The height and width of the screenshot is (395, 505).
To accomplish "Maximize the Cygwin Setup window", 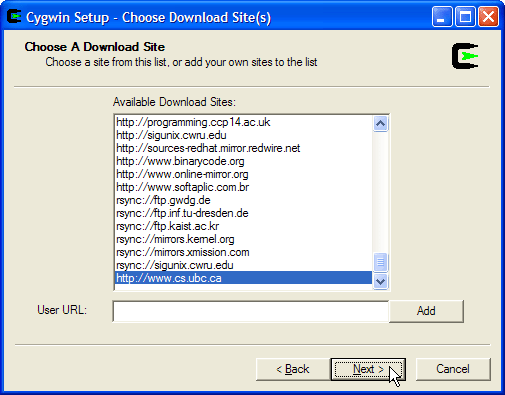I will pyautogui.click(x=465, y=17).
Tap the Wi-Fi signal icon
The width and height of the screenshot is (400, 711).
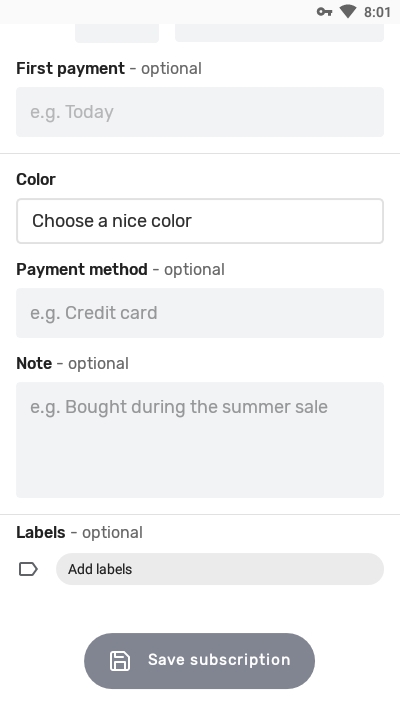[x=348, y=12]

WHAT TO WORK ON: Reproduce the records above exactly, but only from the line containing "Tap the Wi-Fi signal icon" through the last line, both included, and without any pictures.

EXERCISE ANSWER:
Tap the Wi-Fi signal icon
The width and height of the screenshot is (400, 711).
[x=348, y=12]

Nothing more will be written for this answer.